By 2007, a bunch of bands emerged who were disenchanted with metalcore and even the new wave of American metal, and longed to hear songs that sounded like their favorite ‘80s thrash and crossover bands. The most publicized -- Evile, Warbringer, Havok, Toxic Holocaust and Bonded by Blood -- were heralded by the press as pioneers of a new retro sound, but, as it turned out, the band with the greatest staying power was Municipal Waste, who released their third album, the groundbreaking The Art of Partying, on June 12, 2007.

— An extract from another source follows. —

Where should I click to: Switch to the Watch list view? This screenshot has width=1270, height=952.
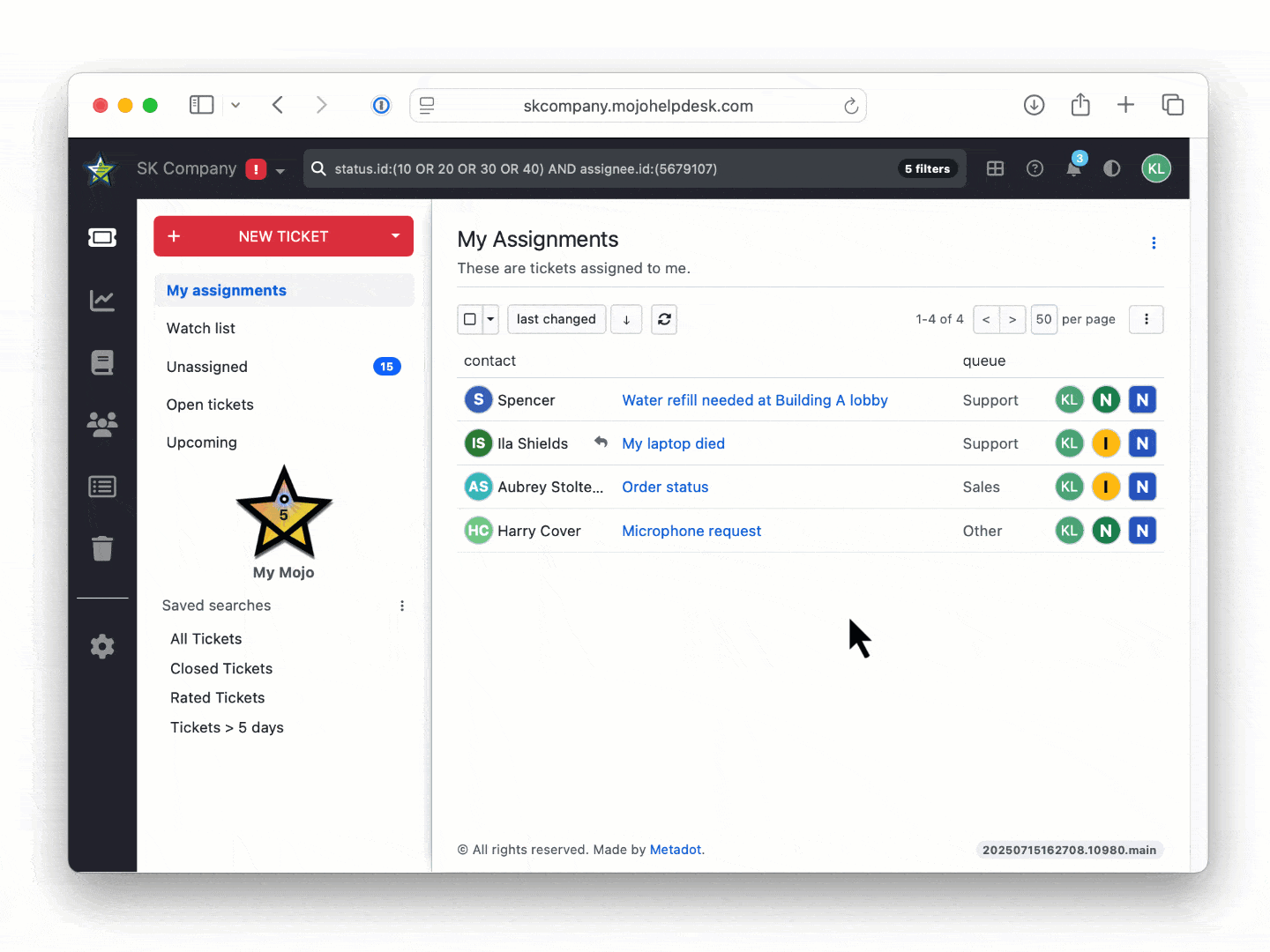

Ironically, on the surface, Richmond, Virginia’s Municipal appeared to be the least serious of the thrash revivalists. Most of their songs varied between three speeds -- fast, faster and lightning fast, and they mostly wrote songs about drinking, being hammered, getting wasted, acting like drunken idiots and banging their heads like Exodus circa 1986. Aesthetically, Municipal Waste were – and still are – like a cross between a juvenile, graphically violent and hysterical Troma film and ‘80s crossover bands, including D.R.I., Agnostic Front and, perhaps most importantly, S.O.D.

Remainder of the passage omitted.